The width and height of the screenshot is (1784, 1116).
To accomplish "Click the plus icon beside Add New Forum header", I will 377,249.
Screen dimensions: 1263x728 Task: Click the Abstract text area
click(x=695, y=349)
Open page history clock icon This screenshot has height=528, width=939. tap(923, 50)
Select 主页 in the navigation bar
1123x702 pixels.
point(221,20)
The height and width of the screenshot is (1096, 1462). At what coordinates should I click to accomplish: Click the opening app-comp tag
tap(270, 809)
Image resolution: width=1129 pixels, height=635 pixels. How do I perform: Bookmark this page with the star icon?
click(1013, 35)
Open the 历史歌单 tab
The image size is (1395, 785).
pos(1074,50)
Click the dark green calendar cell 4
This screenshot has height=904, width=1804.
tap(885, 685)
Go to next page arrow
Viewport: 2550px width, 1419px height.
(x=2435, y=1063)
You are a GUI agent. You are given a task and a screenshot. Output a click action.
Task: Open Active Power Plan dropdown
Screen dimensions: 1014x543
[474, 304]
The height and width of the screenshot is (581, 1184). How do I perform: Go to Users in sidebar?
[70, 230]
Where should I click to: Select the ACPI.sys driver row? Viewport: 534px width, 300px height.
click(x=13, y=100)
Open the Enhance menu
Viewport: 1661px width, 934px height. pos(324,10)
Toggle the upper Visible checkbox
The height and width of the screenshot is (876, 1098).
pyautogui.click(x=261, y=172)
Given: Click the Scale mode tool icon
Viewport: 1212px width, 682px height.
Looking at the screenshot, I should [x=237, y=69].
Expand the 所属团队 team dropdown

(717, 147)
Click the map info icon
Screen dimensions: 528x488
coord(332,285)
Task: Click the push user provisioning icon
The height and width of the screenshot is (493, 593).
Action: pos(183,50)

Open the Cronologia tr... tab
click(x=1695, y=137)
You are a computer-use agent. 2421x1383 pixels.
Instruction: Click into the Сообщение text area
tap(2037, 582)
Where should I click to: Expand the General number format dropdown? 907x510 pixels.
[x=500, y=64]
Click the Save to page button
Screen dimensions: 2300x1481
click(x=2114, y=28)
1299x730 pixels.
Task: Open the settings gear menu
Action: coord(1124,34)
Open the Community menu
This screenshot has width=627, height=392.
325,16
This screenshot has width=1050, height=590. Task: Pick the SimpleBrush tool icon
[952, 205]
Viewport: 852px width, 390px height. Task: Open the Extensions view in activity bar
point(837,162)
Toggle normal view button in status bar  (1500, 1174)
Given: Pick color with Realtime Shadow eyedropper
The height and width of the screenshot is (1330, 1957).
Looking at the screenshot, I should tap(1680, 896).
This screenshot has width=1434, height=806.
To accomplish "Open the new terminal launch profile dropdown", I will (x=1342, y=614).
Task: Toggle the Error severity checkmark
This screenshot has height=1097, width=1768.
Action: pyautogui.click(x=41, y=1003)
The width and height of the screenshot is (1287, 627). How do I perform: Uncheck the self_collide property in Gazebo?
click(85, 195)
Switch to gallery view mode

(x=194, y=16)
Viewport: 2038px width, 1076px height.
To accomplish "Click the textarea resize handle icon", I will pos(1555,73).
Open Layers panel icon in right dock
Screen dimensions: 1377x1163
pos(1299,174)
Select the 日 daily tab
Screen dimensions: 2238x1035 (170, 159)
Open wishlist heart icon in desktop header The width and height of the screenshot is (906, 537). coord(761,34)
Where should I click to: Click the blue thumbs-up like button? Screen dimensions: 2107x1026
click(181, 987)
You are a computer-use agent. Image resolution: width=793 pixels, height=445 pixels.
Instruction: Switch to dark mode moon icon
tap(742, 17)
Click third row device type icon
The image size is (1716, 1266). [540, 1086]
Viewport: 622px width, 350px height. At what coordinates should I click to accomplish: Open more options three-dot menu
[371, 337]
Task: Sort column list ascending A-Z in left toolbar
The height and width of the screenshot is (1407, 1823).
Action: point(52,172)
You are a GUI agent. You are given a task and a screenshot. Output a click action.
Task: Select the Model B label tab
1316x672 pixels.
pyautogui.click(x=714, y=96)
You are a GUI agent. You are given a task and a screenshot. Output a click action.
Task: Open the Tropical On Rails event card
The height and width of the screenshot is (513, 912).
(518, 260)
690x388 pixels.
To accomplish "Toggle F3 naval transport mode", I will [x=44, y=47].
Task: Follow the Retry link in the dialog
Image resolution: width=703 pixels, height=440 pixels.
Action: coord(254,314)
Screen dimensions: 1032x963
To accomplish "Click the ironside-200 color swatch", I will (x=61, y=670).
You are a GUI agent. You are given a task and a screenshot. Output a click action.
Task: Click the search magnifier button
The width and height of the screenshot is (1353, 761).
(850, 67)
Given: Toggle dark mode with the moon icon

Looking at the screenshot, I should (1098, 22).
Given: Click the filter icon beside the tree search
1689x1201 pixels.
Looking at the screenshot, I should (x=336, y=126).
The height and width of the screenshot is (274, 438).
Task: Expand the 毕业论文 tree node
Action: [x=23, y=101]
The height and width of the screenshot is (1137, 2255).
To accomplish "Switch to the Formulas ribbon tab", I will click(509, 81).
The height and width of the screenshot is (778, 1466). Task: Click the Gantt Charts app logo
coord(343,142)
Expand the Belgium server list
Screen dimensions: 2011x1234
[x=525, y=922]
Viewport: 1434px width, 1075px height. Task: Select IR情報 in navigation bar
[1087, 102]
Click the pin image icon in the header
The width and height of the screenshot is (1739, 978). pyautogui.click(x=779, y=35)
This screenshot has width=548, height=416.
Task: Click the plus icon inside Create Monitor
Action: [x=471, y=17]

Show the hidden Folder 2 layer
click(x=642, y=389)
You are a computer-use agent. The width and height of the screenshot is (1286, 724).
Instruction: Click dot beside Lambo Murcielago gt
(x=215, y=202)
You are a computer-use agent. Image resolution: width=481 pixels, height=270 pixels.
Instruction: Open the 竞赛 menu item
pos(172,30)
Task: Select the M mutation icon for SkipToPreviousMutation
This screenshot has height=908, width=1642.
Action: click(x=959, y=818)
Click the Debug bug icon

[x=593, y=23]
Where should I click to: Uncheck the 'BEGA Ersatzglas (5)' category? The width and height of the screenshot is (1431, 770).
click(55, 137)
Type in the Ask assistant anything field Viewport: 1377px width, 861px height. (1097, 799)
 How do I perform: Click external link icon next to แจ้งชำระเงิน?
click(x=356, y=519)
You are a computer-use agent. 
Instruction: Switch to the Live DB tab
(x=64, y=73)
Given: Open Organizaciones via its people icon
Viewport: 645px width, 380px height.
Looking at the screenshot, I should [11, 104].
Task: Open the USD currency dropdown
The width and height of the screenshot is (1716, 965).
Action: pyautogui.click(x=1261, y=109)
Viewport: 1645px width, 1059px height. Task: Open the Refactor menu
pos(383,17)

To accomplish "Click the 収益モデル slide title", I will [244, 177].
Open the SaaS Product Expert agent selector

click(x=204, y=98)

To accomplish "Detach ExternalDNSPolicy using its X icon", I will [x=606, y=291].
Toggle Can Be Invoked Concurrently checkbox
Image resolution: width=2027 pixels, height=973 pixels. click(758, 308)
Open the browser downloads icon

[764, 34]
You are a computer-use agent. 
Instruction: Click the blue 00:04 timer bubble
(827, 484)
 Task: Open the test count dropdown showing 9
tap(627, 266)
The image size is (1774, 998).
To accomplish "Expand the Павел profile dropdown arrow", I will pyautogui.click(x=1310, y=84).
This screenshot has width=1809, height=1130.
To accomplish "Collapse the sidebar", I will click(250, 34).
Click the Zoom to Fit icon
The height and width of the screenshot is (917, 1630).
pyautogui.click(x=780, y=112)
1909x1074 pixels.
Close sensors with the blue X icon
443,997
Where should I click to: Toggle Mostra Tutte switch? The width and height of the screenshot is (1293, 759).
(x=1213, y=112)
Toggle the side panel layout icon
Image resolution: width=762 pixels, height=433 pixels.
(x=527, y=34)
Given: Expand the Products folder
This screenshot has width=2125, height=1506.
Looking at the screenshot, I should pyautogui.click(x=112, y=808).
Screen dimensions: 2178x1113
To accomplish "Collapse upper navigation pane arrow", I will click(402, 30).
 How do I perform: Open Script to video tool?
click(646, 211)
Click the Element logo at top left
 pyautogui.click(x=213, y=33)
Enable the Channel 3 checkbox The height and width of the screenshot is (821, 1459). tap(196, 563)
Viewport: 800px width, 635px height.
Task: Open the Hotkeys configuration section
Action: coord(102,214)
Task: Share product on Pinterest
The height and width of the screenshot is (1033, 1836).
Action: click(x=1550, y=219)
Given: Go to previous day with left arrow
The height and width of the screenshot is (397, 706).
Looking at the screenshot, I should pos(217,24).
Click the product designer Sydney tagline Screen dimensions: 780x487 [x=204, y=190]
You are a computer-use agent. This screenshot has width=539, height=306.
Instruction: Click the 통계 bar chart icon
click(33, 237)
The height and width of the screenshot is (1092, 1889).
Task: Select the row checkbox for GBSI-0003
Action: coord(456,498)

> Exercise directions
Working from the records above, write out verbatim only the lines from the line containing "Close sensors with the blue X icon" through the line containing "Task: Share product on Pinterest".

> Solution to this task
Close sensors with the blue X icon
443,997
Where should I click to: Toggle Mostra Tutte switch? The width and height of the screenshot is (1293, 759).
(x=1213, y=112)
Toggle the side panel layout icon
Image resolution: width=762 pixels, height=433 pixels.
(x=527, y=34)
Given: Expand the Products folder
This screenshot has width=2125, height=1506.
Looking at the screenshot, I should pyautogui.click(x=112, y=808).
Screen dimensions: 2178x1113
To accomplish "Collapse upper navigation pane arrow", I will click(402, 30).
 How do I perform: Open Script to video tool?
click(646, 211)
Click the Element logo at top left
 pyautogui.click(x=213, y=33)
Enable the Channel 3 checkbox The height and width of the screenshot is (821, 1459). tap(196, 563)
Viewport: 800px width, 635px height.
Task: Open the Hotkeys configuration section
Action: coord(102,214)
Task: Share product on Pinterest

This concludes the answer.